## TASK DESCRIPTION
Take each line of the records below that contains the string "Parise" and copy it.

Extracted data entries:
--- --- ---

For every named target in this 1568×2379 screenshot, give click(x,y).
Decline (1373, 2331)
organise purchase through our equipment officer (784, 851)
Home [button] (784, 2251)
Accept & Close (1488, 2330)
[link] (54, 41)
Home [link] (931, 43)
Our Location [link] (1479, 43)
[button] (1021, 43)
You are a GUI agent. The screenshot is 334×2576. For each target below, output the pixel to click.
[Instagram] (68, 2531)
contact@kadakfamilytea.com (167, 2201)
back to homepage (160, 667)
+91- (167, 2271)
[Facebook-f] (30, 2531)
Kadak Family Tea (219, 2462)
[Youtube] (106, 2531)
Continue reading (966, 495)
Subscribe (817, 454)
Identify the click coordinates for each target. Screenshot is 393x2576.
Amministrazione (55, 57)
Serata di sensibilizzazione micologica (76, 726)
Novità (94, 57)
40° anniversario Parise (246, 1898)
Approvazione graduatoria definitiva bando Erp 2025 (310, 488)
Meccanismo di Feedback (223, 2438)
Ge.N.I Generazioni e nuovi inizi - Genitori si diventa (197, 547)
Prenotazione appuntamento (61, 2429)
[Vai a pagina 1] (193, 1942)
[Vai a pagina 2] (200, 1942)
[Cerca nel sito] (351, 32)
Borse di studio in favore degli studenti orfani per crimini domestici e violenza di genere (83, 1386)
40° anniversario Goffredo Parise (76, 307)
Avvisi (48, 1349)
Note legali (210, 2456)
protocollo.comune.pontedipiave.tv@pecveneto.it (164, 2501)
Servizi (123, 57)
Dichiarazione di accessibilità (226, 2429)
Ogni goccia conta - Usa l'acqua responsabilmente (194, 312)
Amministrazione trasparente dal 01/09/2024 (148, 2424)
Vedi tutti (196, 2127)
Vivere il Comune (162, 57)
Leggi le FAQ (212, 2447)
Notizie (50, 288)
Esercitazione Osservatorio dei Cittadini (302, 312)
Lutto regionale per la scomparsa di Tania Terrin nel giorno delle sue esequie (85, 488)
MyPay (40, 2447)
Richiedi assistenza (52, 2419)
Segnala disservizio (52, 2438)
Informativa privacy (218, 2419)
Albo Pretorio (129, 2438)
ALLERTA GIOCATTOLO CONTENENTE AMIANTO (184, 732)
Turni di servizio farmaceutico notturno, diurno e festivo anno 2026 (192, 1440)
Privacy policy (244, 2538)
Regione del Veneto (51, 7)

--- --- ---

## SOLUTION TO THE PROBLEM
40° anniversario Parise (246, 1898)
40° anniversario Goffredo Parise (76, 307)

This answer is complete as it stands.